It says something about the approach that “Onegin” is a co-production not with a radical house like the Komische Oper but the Metropolitan Opera in New York. Yet while Ms. Warner’s orientation is traditional, setting the opera firmly in the 19th century, she is ever on the lookout for distinctive ways to enrich the emotional content. Onegin is his usual condescending self, yet he also has feelings that struggle to break through his cool veneer. Just before the ill-fated duel with his friend Lensky — which Ms. Warner lets you know he regards with utter disbelief — he reluctantly shakes Lensky’s outstretched hand, then gives him a passionate embrace.
Onegin, of course, breaks down entirely when, now smitten by Tatyana — the girl he haughtily rejected two acts before — she turns the tables and rejects him, while admitting she still loves him. In a moment charged with tension, Ms. Warner inserts a long silence after Tatyana gives Onegin a farewell kiss and resolutely departs the stage. Only when she is gone does Onegin issue his final cry of despair." 
"Edward Gardner’s superb conducting, always there to stretch out a pregnant phrase, ensures that at every turn the music supports what Ms. Warner achieves on stage."

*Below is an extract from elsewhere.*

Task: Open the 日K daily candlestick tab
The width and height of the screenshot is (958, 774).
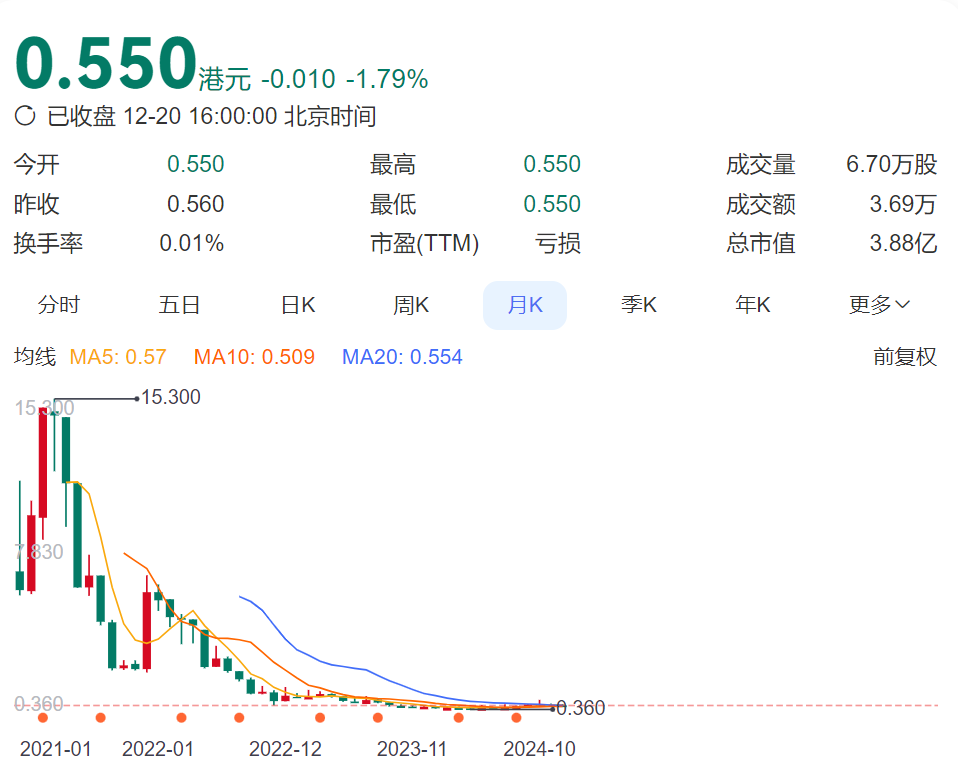Action: [298, 305]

George Loomis / New York Times / 22 November 2011
"Deborah Warner's superb production of Tchaikovsky’s masterpiece scores both visually and emotionally
Fully deserving of its status as the best-loved Russian opera, Tchaikovsky’s masterpiece Eugene Onegin has been lucky on the British stage. Yet few past productions have come near Deborah Warner’s new English National Opera staging for its mixture of haunting visual and emotional impact: cutting straight to the heart of the work, she shows how Onegin is simultaneously about two colliding Russian societies – rustic provincialism and cosmopolitan decadence – and three wasted lives." 
John Allison / Sunday Telegraph / 21 November 2011
"It doesn’t rest on its lyrical laurels
Deborah Warner’s production of Eugene Onegin for English National Opera offers drama and dynamism
Warner has worked with sensitivity and skill."
Paul Driver / Sunday Times / 20 November 2011
"There are so many wonderful features in the ENO's new production of Tchaikovsky's opera Eugene Onegin that it is difficult to know where to start.
Outstanding performances from all the principal singers, wonderful cameos from some of the supporting cast, meticulous and intelligent direction from Deborah Warner, impressive sets by Tom Pye, and a magnificent interpretation of the music by conductor Edward Gardner all add up to one of the finest productions that I have seen at the London Coliseum." 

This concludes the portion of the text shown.